**EXERCISE INSTRUCTIONS**
For each line below that holds the word "will", make a copy.

Saved entries:
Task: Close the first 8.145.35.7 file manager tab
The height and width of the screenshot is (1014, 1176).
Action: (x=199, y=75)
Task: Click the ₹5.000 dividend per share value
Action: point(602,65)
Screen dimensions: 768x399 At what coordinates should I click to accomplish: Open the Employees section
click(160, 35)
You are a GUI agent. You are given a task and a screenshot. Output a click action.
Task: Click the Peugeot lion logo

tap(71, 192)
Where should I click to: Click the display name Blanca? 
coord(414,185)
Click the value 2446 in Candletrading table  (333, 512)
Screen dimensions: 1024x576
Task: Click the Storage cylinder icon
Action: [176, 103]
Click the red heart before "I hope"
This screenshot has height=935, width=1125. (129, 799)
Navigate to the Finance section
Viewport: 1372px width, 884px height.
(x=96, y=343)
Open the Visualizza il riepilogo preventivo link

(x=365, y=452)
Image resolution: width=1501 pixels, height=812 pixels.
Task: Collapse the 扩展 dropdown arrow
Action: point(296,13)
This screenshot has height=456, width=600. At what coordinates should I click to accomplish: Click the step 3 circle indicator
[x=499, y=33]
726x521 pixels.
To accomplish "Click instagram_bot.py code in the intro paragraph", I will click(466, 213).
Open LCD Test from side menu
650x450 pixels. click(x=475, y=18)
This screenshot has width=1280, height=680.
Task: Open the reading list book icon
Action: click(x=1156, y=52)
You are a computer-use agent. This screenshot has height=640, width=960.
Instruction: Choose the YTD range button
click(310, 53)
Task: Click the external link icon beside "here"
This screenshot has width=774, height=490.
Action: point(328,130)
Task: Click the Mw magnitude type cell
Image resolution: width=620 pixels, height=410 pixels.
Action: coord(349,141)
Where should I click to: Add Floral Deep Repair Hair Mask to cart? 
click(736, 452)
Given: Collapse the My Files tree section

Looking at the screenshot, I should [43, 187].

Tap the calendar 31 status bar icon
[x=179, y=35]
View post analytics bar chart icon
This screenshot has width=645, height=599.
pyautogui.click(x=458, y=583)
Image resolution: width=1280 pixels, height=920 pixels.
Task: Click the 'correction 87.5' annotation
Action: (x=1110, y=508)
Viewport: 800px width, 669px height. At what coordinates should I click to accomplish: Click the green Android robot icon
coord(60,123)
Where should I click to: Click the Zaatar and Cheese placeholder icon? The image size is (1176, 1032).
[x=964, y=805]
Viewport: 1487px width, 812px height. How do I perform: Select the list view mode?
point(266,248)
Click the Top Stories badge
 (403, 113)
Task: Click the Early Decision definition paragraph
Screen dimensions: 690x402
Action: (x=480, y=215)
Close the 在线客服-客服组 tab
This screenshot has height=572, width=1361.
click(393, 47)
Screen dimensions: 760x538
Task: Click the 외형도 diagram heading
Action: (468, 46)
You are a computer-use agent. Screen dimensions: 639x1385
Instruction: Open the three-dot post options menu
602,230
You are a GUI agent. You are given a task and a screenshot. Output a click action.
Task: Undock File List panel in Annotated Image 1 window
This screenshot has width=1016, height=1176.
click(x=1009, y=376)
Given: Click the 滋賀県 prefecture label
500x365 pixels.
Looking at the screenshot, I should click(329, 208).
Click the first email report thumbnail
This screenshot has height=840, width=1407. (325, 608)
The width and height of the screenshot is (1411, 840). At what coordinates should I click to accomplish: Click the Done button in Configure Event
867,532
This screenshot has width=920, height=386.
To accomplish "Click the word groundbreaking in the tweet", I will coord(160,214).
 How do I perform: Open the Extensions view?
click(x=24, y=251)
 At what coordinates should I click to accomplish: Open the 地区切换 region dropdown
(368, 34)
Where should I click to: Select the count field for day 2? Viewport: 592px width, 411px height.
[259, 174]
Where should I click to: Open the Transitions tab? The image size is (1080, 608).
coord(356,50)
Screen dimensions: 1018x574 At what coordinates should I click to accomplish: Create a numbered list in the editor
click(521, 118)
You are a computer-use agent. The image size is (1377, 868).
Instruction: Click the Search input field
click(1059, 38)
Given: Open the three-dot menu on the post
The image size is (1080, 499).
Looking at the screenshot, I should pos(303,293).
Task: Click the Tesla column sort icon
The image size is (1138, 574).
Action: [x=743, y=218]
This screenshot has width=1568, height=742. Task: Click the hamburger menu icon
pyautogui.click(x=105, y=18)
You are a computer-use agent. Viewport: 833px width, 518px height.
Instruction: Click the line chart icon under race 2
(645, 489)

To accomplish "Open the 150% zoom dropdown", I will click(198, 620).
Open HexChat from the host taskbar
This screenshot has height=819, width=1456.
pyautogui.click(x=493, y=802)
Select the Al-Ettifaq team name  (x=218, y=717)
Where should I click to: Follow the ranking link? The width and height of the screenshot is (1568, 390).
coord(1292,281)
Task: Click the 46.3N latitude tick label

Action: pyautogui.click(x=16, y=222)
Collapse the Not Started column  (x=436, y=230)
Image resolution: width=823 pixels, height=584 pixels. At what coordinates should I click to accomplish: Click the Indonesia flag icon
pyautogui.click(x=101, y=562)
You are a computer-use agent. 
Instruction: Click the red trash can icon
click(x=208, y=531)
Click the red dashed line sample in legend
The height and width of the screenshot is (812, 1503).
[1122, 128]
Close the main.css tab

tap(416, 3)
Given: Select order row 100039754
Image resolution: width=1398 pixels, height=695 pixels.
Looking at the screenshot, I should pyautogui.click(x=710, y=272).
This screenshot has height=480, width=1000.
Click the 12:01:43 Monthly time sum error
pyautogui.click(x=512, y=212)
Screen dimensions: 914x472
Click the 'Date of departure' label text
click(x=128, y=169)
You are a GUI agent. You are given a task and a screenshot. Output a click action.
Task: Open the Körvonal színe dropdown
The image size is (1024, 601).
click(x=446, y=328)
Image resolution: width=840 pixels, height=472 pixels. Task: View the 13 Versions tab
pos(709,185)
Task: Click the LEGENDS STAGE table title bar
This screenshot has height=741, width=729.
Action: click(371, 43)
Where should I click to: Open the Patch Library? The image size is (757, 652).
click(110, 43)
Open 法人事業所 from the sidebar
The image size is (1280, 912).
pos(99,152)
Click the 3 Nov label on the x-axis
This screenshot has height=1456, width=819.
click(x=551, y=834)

**EXERCISE OUTPUT**
To accomplish "Click instagram_bot.py code in the intro paragraph", I will click(466, 213).
To accomplish "Click the word groundbreaking in the tweet", I will coord(160,214).
To accomplish "Open the 150% zoom dropdown", I will click(198, 620).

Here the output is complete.